Fenton's essay, "A lesson from Michelangelo" came out in the New York Review of books in 1995. I must have read it my first year of graduate school. The essay was an amazingly condensed survey of the "humanity of ambition" in the artistic world. Every scientist should read it.

Reading Fenton means knowing what it is to "pull a Giambologna", or the pain of "pasquinades" that apply to papers and grants as much as they did critiques of art.

The personalities and psychology of Michelangelo and Leonardo, Wordsworth and Keats...are the best roadmap for understanding the myriad psychologies of how scientists interact and how they express their ambition.

We all have ambition, but it can be expressed in many ways.

Michelangelo set fire to most of his works as his death drew close. Weaver pulled up most of his plot markers.

Leonardo could barely be bothered to sign his works.

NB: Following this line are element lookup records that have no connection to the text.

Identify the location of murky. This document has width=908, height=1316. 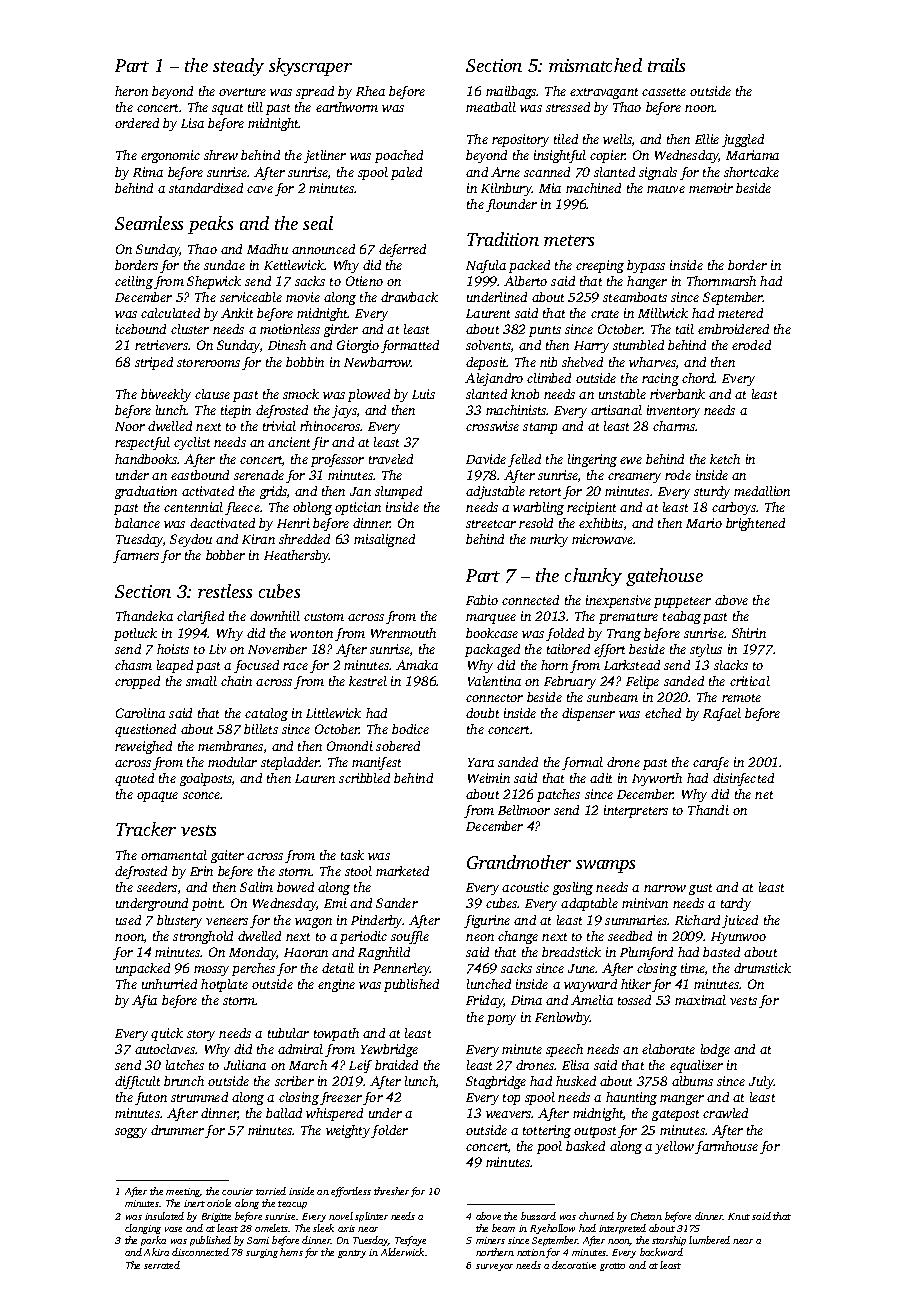
(549, 540).
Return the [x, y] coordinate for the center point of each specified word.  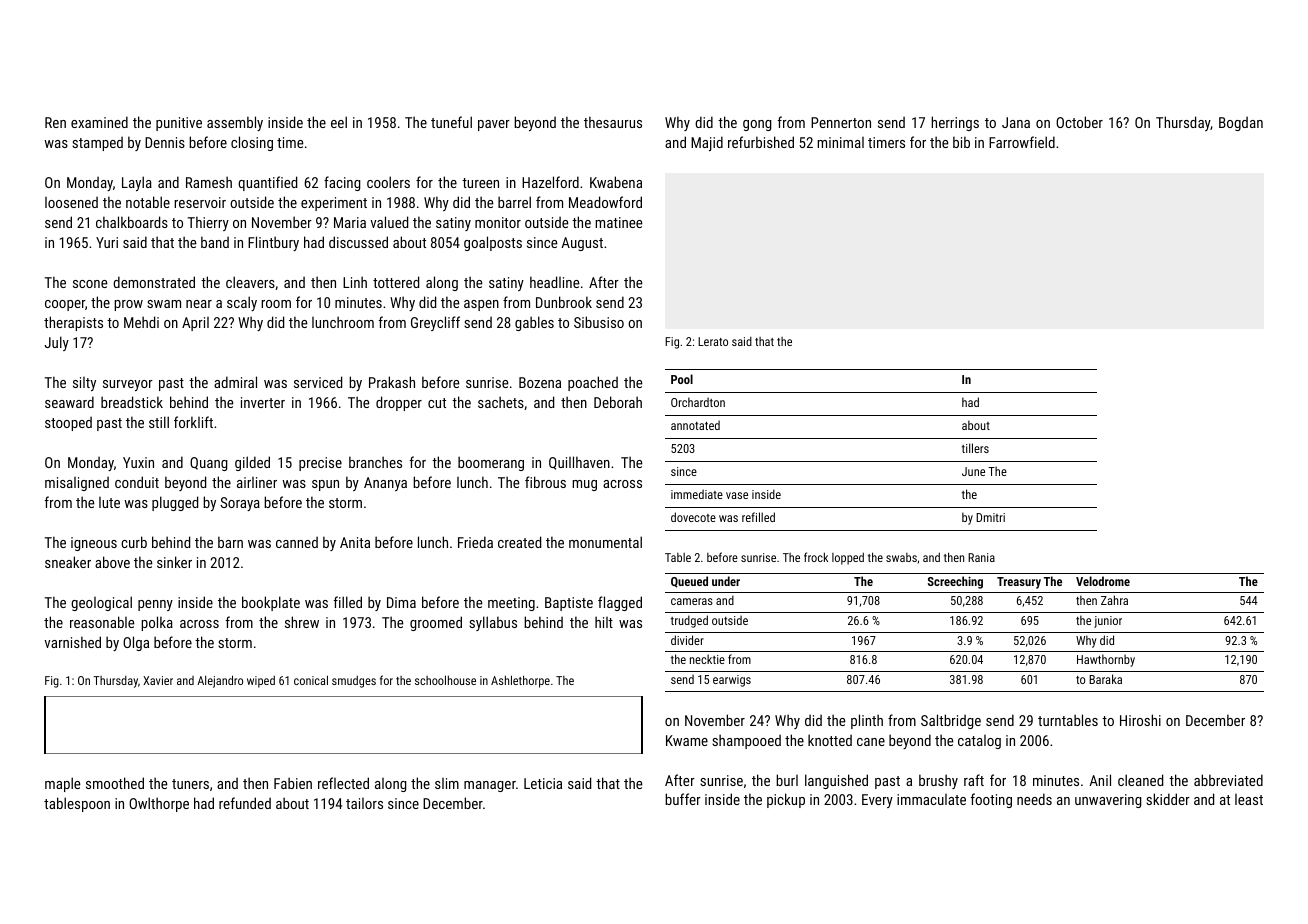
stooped [68, 423]
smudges [354, 682]
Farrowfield [1022, 142]
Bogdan [1241, 123]
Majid [707, 143]
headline [554, 282]
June [973, 471]
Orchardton [698, 402]
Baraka [1105, 679]
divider [687, 640]
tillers [975, 448]
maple [62, 784]
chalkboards [132, 222]
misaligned [77, 483]
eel [339, 122]
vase [737, 495]
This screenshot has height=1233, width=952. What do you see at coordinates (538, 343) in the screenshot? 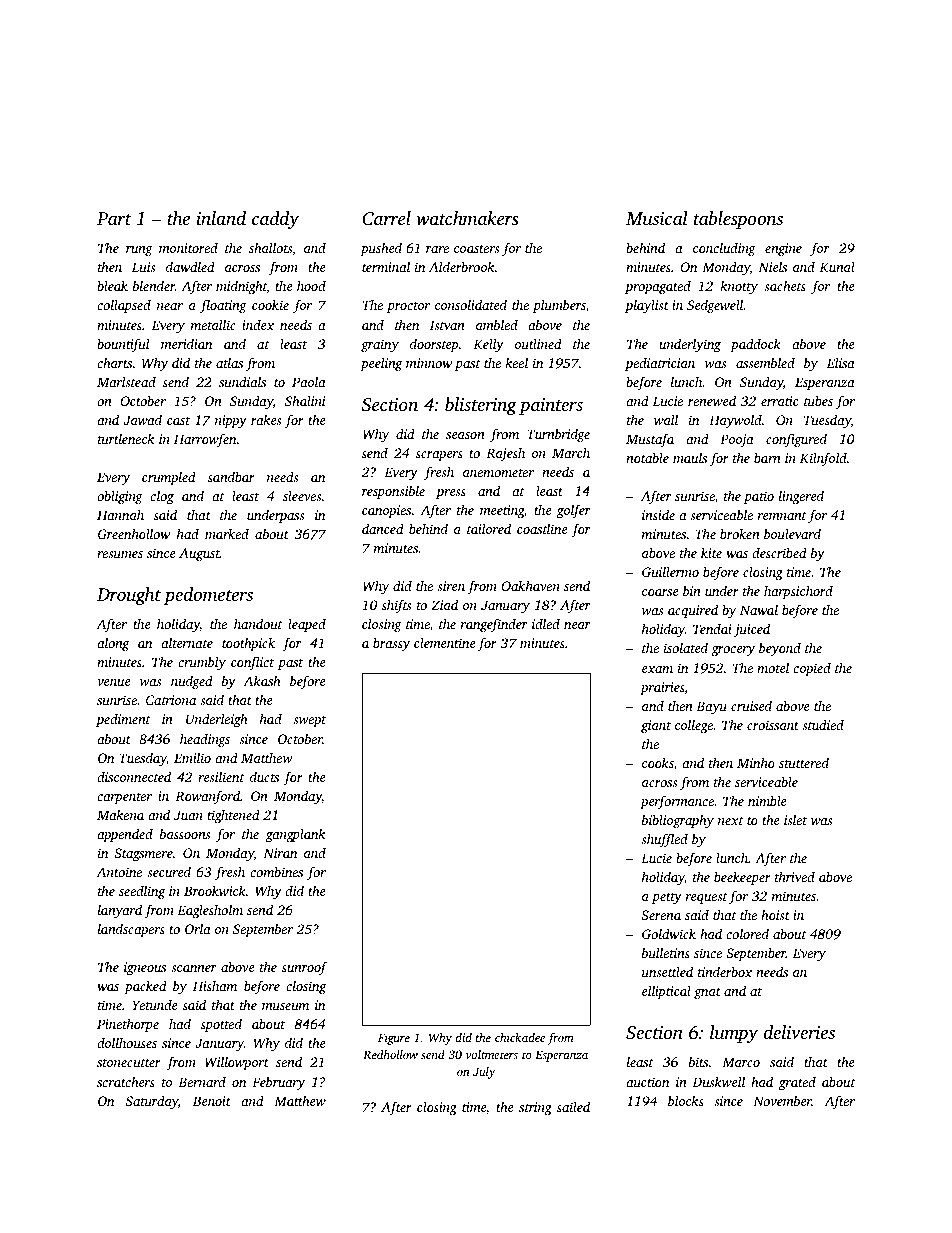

The great ecologists might sign their papers, but make little effort to control the fate of their ideas, no less require attribution.

Fenton's discussion of Auden is one of his most important lessons:

"Auden wrote a wonderful thing to Stephen Spender in 1942--it is quoted in Auden's Juvenilia --when he said: 'You (at least I fancy so) can be jealous of someone else writing a good poem because it seems a rival strength. I'm not, because every good poem, of yours say, is a strength, which is put at my disposal.' And he said that this arose because Spender was strong and he, Auden, was weak, but this was a fertile weakness."

To view your rival's strength as being at your disposal is one of the greatest propellants in science.